Cook1 hr 30 mins
In his Las Vegas restaurant, The Nine Fine Englishmen, Kevin Dundon serves this Guinness glaze in a dish mixed with olive oil for dipping bread into instead of butter. Pork loin cooked with this glaze sounded just too delicious not to share. I found this recipe in the March 2005 issue of the BBC Good Food magazine. It is part of Irish cook Kevin Dundon's suggested St Patrick's Day dinner menu. He serves this pork loin with colcannon and cabbage. As he says “I love buttered cabbage with this pork. Simply heat a knob of butter and cook the remaining finely shredded cabbage (the other half of the Savoy cabbage used in his colcannon recipe) for 5 minutes, so it’s still just a little crunchy.” I have already posted his side dish colcannon - Colcannon Colcannon - and his prepare-ahead starter - Smoked Wild Irish Salmon With Chive Pancakes Smoked Wild Irish Salmon With Chive Pancakes. The preparation and cooking times provided below are my guesstimates. Kevin says that this dish will be "ready in 2 hours". Please mention your experience of cooking times if reviewing the recipe. I’ll also post his dessert for this St Patrick's Day menu: Sheridan’s Cream Sticky Pudding. All the dishes in this menu sound like any-time-of-year dishes to me! I certainly shan't be waiting until 17 March 2006 before making any of them!

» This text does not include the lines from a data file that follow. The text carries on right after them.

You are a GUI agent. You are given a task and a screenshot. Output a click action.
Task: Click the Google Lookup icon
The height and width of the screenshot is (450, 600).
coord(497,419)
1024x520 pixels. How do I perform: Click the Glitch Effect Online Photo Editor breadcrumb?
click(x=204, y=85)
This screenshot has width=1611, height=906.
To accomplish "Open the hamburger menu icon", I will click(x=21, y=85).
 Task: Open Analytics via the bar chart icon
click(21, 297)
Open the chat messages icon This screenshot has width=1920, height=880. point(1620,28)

- THE GLAZE: Put the Guinness, honey and sugar into a pan, and reduce by almost half to form a sweet, syrupy glaze, then allow to cool.
- Heat the oven to 200ºC/fan 180ºC/gas 6.

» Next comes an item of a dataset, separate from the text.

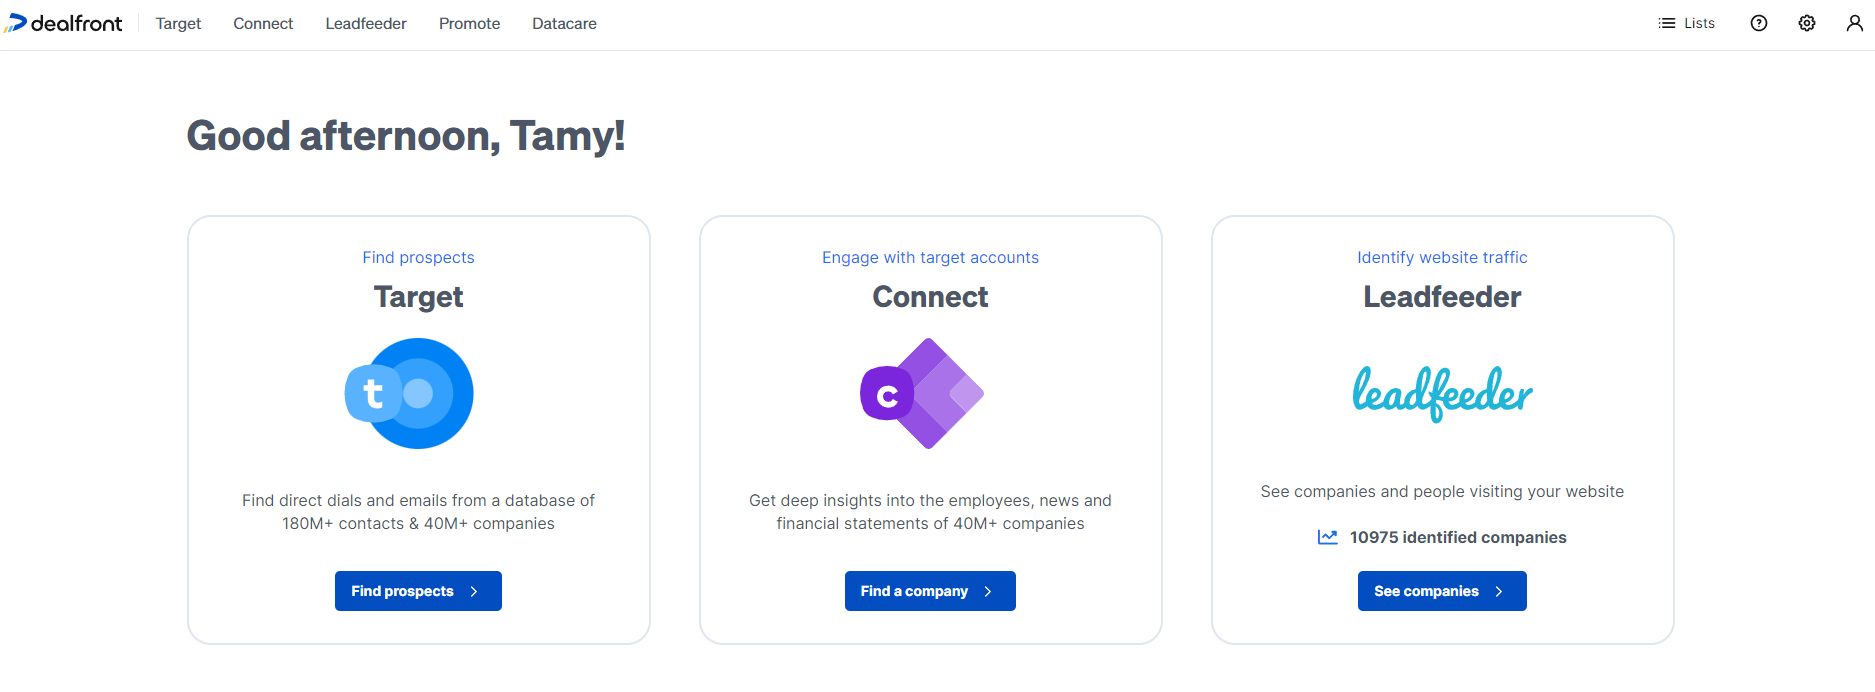Open Lists in the top bar
Viewport: 1875px width, 692px height.
(x=1686, y=23)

- Season the pork with pepper and salt, if you want, place on a baking tray, and roast for 20 minutes. Then turn the heat down to 160ºC/fan 140ºC/gas 3. Remove the pork from the oven and brush all over with most of the glaze (reserving a few tablespoons), cook for a further 40-50 minutes, brushing and basting the pork as it cooks until it's beautifully caramelised and glazed.
- Remove the pork from the roasting tray and leave to rest.
- Pour the remaining glaze into the roasting tray, then add the wine, Champagne or water. Place the pan on the heat and bring everything to the boil. Simmer for a few minutes until you have a thick gravy.
- Carve the pork into thin slices and place on top of the colconnan (see Colconnan recipe #123663). Glaze with the Guinness syrup, drizzle a little on the plates and finish with a sprig of parsley.
- My Notes: I really don’t think you could get any clearer instructions than Kevin Dundon’s. Yet the recipe is far from prescriptive. And I just love his catering for varied tastes in his “Season the pork with pepper and salt, if you want” instruction! And the option of using “wine, Champagne or water”. I'll be looking closely at any more of his recipes I come across.
This was delicious. I didn't have a loin but used pork chops instead and couldn't have been happier with result.
Turned out okay in the end. Wasn't too thrilled by the smell of the guinness reduction though.
I made the glaze as directed and started to brush right from the start. At the 20 minute point I poured all the glaze over the pork. Let it thicken along with the juices from the pork. I did glaze till it was done cooking. It thickened so nicely that I skipped the wine/water/or champange.